Idem, Pas de "Météo" ios7 sur ipad 3  ?

Une solution ?


----------



## Gwen (15 Octobre 2013)

C&#8217;est normal, ces applications ne sont pas livrées sur iPad. C'est tout.


----------



## blx (15 Octobre 2013)

On trouve toutes ces applis gratuites sur l'Appstore.


----------



## Deleted member 18124 (17 Octobre 2013)

Météo France a une application pour iPad.

Pour la calculatrice, j'utilise Calculator X Free qui ressemble comme 2 gouttes d'eau à la calculatrice de l'iPhone.


----------



## lineakd (18 Octobre 2013)

@php21 & telloran, je me sers des apps chaine météo et weather pro hd et de l'app calculatrice hd pour ipad.
Ne me servant pas de la boussole ou du dictaphone sur la tablette, je n'ai pas cherché des apps de remplacement.


----------



## Azergoth (15 Août 2014)

Désolé de déterrer ce topic, mais je pense que c'est mieux que d'ouvrir un nv post.

Effectivement, l'appui météo est absente de l'iPad. Donc dans le centre de notification, impossible d'avoir plus de détails sur la météo. Ce qui parait logique, vu que l'app est absente.

Mais je ne la trouve pas sur l'app store&#8230; donc&#8230; fonction impossible?


----------



## adixya (15 Août 2014)

* **DONNÉES SOURCES**
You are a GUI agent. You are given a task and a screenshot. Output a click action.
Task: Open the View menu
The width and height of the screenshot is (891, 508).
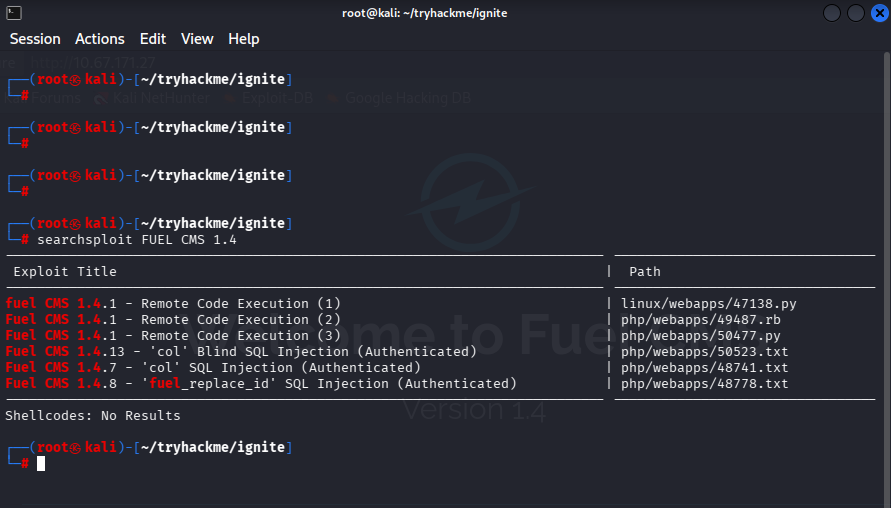pos(197,39)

* **EXERCICES À FAIRE**
**1.** Dans la discussion sur l'iPad, recopiez mot pour mot le passage qui s'ouvre sur les mots contenant "## blx (15 Octobre" et se ferme sur "calculatrice de l'iPhone.".
**2.** Répondez à ces questions d'après la discussion sur l'iPad :
(a) Quelle appli de calculatrice le membre 18124 utilise-t-il ?
(b) D'après blx, où trouve-t-on toutes ces applis gratuites ?
(c) Quelles applis météo lineakd cite-t-il ?
**3.** Prolongez la discussion sur l'appli Météo absente de l'iPad en reprenant là où elle s'arrête.

* **RÉPONSES PAR EXERCICE**
**1.**
## blx (15 Octobre 2013)

On trouve toutes ces applis gratuites sur l'Appstore.


----------



## Deleted member 18124 (17 Octobre 2013)

Météo France a une application pour iPad.

Pour la calculatrice, j'utilise Calculator X Free qui ressemble comme 2 gouttes d'eau à la calculatrice de l'iPhone.

**2.**
(a) Calculator X Free.
(b) Sur l'Appstore.
(c) Chaine météo et weather pro hd.

**3.**
L'appli la plus proche, qui ressemble le plus à celle de l'iPhone, c'est yahoo météo...


----------



## Azergoth (16 Août 2014)

adixya a dit:


> L'appli la plus proche, qui ressemble le plus à celle de l'iPhone, c'est yahoo météo...



On est d'accord. D'autant plus que, si je ne me trompe pas, les donnes de météo d'Apple viennent de Yahoo... Mais impossible de lier le centre de notification alors?


----------



## fuch (15 Juin 2015)

Désolé à mon tour de déterré ce post, mais sur un iPad 2 et un iPad Air sous iOS 8.3, l'application Dictaphone manque aussi, sachant, qu'il me semble, l'avoir toujours eu. Est-ce que c'est normal ?


----------



## Azergoth (15 Juin 2015)

Idem chez moi sur iPad 2: pas l'appli Dictaphone... par contre, je sais pas si je l'avais avant...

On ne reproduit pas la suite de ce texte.